23 septembre 2010: Rencontre littéraire avec Leonid Guirchovitch
Pour sa 20ème édition, le festival Est-Ouest de Die a choisi de s’inscrire dans le cadre de l’Année France-Russie 2010 avec la thématique suivante : Sur les traces du Transsibérien et ainsi, de revenir pour la quatrième fois de son histoire sur l’un des pays auquel il a déjà consacré trois éditions (la première en 2001 – Sibérie, la seconde en 2002 – Moscou, la troisième en 2004 – Volga) : la Russie.
A cette occasion, une tournée des écrivains invités est organisée et la Maison de Rhénanie-Palatinat accueillera l’écrivain russe Leonid Guirchovitch. Né en 1948, dans une famille de musiciens, Leonid Guirchovitch a fait des études de violon au Conservatoire de Saint-Pétersbourg. Il a quitté l’URSS dans les années soixante-dix pour Israël et vit en Allemagne depuis près de vingt ans. Premier violon à l’Opéra de Hanovre, son œuvre comprend plusieurs romans et des essais sur la musique.
– Apologie de la fuite
S’il fallait user des catégories littéraires classiques, Apologie de la fuite pourrait être lu comme un roman d’éducation : c’est l’histoire d’un adolescent aux prises avec le monde des adultes. Preis a perdu sa mère lorsqu’il était bébé (on lui a dit qu’elle s’était noyée), et a été élevé par son père, remarié avec une indigène. Preis est peintre. Son enfance s’est déroulée dans la contrée imaginaire d’Ijma, située dans une région perdue de la Sibérie et peuplée pour une part d’indigènes, mais surtout de… Juifs soviétiques, relégués ici en 1953, comme ce fut prévu par Staline.

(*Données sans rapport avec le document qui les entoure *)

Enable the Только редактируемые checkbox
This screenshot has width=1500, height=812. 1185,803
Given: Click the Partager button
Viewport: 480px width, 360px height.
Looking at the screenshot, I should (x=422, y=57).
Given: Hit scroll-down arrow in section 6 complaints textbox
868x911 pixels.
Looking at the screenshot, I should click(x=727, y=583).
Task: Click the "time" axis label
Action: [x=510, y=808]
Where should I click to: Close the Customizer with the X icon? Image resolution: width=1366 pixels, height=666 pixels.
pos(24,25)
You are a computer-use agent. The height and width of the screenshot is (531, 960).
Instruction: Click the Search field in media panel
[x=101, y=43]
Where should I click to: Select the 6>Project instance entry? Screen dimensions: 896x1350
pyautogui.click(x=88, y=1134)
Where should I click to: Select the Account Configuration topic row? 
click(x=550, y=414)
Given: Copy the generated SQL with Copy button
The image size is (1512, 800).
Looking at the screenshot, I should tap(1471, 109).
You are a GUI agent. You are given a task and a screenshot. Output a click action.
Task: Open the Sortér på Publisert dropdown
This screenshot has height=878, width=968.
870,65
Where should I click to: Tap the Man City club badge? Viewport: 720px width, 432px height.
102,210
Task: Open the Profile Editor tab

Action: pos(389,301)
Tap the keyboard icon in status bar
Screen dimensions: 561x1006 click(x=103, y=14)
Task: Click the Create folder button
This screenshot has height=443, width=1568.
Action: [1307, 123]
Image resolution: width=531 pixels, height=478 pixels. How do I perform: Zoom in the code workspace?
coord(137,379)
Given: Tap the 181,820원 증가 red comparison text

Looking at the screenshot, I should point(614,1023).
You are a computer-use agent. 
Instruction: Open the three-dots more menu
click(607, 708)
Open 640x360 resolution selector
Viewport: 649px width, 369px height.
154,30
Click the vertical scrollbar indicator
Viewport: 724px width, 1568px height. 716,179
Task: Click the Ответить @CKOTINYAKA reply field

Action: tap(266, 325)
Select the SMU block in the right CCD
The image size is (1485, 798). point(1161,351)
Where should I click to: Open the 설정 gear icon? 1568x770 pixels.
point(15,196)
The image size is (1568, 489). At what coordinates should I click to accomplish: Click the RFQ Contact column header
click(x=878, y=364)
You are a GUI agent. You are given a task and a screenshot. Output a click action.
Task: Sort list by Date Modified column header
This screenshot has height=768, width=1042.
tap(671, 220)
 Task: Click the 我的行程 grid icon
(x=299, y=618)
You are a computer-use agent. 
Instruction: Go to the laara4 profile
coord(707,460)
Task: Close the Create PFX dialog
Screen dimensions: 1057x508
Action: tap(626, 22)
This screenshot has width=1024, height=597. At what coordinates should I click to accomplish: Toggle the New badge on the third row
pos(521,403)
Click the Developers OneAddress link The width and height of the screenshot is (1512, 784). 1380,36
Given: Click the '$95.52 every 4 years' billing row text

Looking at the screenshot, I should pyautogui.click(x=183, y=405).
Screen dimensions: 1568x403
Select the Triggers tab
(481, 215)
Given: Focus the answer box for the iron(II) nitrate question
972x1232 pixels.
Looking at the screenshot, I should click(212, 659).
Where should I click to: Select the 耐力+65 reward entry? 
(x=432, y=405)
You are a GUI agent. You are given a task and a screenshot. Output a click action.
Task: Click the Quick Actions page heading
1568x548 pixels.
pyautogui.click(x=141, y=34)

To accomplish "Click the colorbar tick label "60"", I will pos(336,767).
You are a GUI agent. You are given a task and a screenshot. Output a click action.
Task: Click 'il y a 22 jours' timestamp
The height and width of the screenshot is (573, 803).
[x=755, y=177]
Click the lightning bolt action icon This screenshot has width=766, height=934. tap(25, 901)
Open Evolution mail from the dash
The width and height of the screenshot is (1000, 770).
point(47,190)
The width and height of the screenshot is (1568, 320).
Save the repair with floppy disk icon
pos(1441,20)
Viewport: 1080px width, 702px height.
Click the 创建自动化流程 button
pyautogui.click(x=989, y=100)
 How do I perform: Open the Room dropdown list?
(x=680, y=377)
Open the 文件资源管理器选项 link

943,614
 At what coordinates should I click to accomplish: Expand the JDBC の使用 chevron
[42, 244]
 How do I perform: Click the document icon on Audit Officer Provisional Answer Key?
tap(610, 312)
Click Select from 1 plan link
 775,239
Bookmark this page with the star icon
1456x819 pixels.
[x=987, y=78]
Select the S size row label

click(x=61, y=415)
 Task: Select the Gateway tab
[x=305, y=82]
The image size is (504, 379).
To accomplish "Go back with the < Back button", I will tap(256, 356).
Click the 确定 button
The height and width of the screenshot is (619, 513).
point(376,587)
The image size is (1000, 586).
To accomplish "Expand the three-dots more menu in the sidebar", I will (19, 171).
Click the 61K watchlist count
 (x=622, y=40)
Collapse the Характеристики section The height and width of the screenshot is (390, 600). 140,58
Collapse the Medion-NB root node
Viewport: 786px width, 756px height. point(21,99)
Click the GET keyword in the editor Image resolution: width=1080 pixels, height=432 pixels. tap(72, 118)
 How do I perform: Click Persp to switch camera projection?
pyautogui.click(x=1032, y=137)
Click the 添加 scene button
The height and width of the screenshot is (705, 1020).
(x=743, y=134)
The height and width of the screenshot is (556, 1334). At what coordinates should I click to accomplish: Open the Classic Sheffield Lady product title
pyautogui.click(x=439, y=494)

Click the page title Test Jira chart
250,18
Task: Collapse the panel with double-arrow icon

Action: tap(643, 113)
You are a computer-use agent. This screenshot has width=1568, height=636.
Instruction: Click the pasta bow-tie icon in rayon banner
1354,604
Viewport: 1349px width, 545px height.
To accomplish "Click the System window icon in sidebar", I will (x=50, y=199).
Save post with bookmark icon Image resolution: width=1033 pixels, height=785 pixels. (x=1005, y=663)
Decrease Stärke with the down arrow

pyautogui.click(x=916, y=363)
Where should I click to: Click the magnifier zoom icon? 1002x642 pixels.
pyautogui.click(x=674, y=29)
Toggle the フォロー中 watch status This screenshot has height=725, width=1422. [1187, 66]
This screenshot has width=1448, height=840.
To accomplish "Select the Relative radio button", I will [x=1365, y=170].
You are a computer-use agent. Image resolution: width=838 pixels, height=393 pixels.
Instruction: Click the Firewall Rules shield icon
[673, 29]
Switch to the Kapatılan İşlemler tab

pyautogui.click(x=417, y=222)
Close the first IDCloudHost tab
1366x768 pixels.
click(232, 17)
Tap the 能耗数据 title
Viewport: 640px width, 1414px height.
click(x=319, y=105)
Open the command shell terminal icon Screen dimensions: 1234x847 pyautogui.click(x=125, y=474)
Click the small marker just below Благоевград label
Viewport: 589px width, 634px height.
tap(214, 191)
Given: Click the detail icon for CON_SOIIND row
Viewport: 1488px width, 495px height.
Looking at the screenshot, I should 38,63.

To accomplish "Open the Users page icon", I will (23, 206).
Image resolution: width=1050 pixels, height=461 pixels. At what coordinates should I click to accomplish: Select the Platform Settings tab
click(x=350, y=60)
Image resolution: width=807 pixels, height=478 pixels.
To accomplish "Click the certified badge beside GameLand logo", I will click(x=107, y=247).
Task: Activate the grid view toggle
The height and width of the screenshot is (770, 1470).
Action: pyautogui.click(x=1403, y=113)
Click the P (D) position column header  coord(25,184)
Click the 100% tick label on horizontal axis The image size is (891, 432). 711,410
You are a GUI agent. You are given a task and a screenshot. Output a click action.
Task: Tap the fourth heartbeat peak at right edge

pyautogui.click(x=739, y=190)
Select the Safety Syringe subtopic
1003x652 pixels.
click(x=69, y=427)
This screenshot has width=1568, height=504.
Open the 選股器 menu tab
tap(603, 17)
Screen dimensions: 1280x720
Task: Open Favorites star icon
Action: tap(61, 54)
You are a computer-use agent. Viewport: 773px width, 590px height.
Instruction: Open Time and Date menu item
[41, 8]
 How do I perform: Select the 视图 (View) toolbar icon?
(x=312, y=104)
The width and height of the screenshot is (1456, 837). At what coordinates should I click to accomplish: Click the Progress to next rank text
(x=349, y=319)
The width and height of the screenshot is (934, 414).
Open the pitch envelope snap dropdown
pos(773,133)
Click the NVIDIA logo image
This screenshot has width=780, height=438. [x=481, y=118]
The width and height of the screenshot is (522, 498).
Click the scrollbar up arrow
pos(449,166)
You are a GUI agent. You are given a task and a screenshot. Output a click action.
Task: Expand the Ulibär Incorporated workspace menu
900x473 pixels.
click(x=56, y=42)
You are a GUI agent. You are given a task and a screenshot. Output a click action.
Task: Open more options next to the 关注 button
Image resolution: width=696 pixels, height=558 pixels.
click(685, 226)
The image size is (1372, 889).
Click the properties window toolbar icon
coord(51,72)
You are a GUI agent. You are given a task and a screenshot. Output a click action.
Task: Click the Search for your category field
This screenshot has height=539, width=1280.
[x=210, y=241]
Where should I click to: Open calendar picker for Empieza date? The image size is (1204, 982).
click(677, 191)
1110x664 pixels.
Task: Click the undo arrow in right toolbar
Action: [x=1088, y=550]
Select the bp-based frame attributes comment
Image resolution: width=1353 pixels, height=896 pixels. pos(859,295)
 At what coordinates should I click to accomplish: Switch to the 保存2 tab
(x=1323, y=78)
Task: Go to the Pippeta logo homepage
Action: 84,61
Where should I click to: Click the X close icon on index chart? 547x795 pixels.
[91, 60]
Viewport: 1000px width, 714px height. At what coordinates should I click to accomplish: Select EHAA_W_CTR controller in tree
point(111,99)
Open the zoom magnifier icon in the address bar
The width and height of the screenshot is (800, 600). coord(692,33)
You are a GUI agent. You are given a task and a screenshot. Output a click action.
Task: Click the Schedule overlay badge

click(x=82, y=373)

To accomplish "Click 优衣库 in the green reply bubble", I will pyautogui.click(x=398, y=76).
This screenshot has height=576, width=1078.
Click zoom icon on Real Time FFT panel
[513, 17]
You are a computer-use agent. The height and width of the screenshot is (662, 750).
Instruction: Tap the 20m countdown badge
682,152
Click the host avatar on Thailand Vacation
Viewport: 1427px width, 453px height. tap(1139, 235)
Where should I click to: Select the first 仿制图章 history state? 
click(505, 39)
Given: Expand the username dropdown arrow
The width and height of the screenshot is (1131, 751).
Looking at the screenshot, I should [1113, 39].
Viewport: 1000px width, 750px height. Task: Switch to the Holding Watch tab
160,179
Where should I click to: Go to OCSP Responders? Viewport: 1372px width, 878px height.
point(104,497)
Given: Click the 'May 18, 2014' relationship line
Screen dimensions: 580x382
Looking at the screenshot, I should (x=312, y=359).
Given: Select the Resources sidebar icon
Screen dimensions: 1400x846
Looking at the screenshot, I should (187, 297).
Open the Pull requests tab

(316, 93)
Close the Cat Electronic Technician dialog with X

Livrés à eux-mêmes, les survivants reproduisent un mode de vie qui devient la quintessence du modèle soviétique. Le langage, surtout, est l’objet d’étranges déformations : les mots empruntés à la propagande, transportés loin de la source du pouvoir, vivent leur aventure propre, qui atteint à la folie. Le livre, sur lequel plane l’ombre de Chostakovitch, a une structure musicale. Il conjugue une réflexion des plus subtiles sur la question de l’identité à une aventure de langage déstabilisante cocasse et jubilatoire.
(Ed. Verdier)
– Têtes interverties
Têtes interverties est un roman policier. Au début des années quatre-vingt, après une année passée en Israël, le narrateur, un jeune violoniste russe originaire de Kharkov, est engagé comme co-soliste dans l’orchestre d’opéra d’une grande ville d’Allemagne de l’Ouest, Zickhorn.
Par un concours de circonstances extraordinaire, il découvre que son grand-père, violoniste également, que sa famille croyait fusillé par les Allemands en 1941, a travaillé dans l’orchestre de Rotmund en 1943, protégé par le grand compositeur nazi Gottlieb Kunze. Les recherches qu’il tente auprès des proches de Kunze l’entraîneront dans un labyrinthe où des révélations l’attendent à chaque pas, notamment sur sa propre famille, tout comme de nouvelles énigmes. Nous recommanderons au lecteur de ne pas chercher Zickhorn sur la carte. Il serait également inutile de se plonger dans des encyclopédies en quête de la biographie de Kunze, malgré la réalité convaincante de ce personnage enraciné dans la vie musicale sous le IIIe Reich et dans le destin de l’Europe, ami de Goebbels, rival de Strauss, cible des critiques de Stravinski, auteur de l’opéra Têtes interverties auquel Thomas Mann empruntera son titre pour un de ses livres.
Sous cette forme captivante qui permet plusieurs niveaux de lecture, l’auteur, lui-même premier violon à l’opéra de Hanovre enchevêtre sa méditation sur l’exil et la question des origines à l’histoire de la culture européenne et, tout particulièrement, de la musique. (Ed. Verdier)
Lecture en français à 19h30 à la Maison de Rhénanie-Palatinat.